Wednesday, May 03, 2006

Worship: A Matter of Being...


In response to a blog entry saying that God doesn't "need" us, and that worship is therefore really about us....

IMO it may be true that God doesn't NEED us, but surely he WANTS us. That makes all the difference, because it means that worship is not just about us, but about the deepening of a love affair--one in which He is the Lover, and we are His beloved.
Furthermore, it is about the overflow of that love, which births a community--the church, the Body of Christ.

That is why I can't understand how anyone who is a Christian wouldn't want to be together with Him and His people in worship. What else could possibly be more important to us? What else could command our attention and presence? As my favorite theologian, Thomas Aquinas once said, "any good which isn't completely sharable is a small good." The amazing thing about worship is that it is a completely sharable good--involving God, me, and others.

All this involves some difficult questions, I know; and indeed, the Sabbath was made for man, not man for the Sabbath. But in the end, Sabbath is about loving, and acknowledging whether our first love will be a Who or a what.

Another way to think of worship is as a dress rehearsal, or a practice for our life together with the Lord, eternally in that state called "heaven." We wouldn't think of putting on a play without a rehearsal; we wouldn't think of going to an ultimate tournament without putting in lots of time practicing and perfecting our game. Well, the same thing applies to worship.

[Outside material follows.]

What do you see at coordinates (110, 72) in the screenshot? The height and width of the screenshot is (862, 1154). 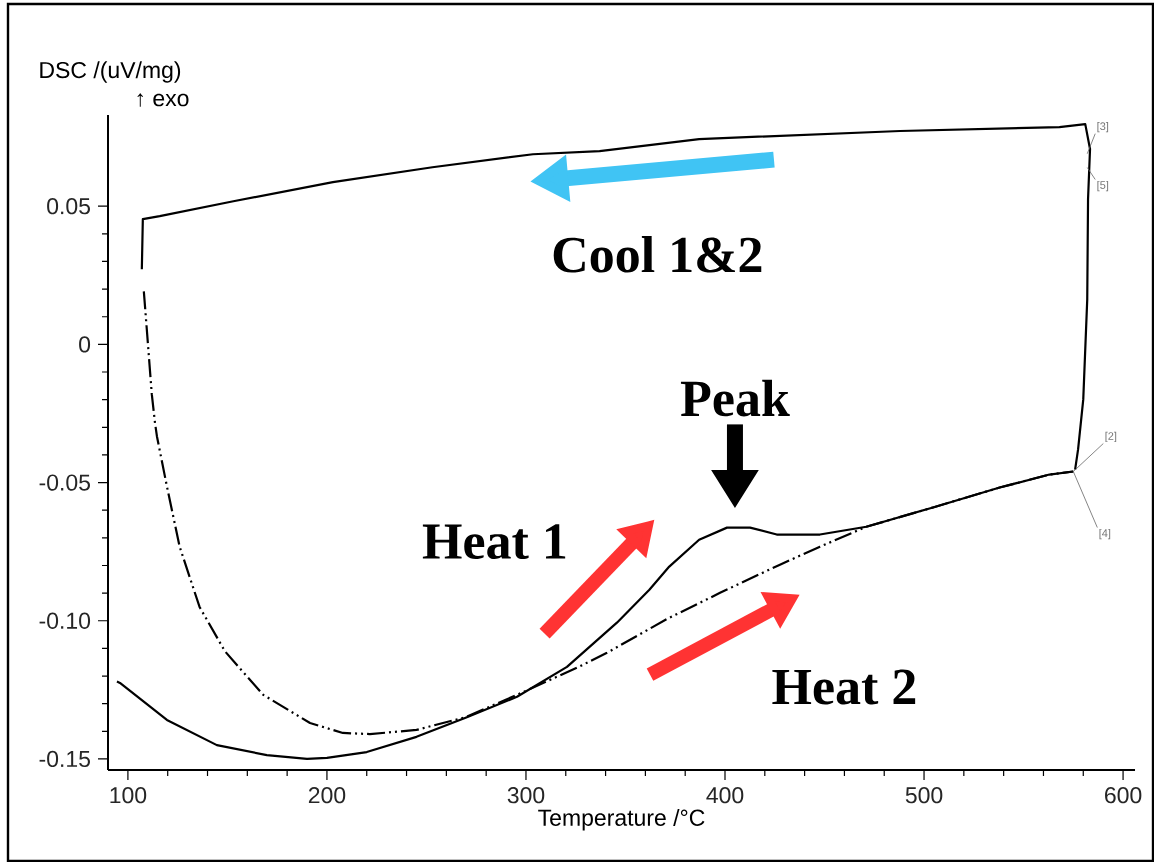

That is why when we are absent from worship, for whatever reason, God(Father/Son/Spirit) suffers. Christ's Body, the Church, suffers. A love affair can't be consummated if one of the lovers isn't present. God the Trinity is already and always there; the question is, where will we be, physically, emotionally,and intellectually?

Worship, then, is about us only because it is first about Him:

We love, because He first loved us. (1 John 4:19)

Dear children, let us not love with words or tongue but with actions and in truth. This then, is how we know that we belong to the truth, and how we set our hears at rest in his presence...(1 John 3:18-19)

So here's a challenge: what is it that is keeping us from assembling together, from encountering Him and each other? Is it boredom? Is it work? Is it school? Is it unbelief? Is it a sports event? How will we change that? Because worship is not just about us and what we want. It's about being WANTED.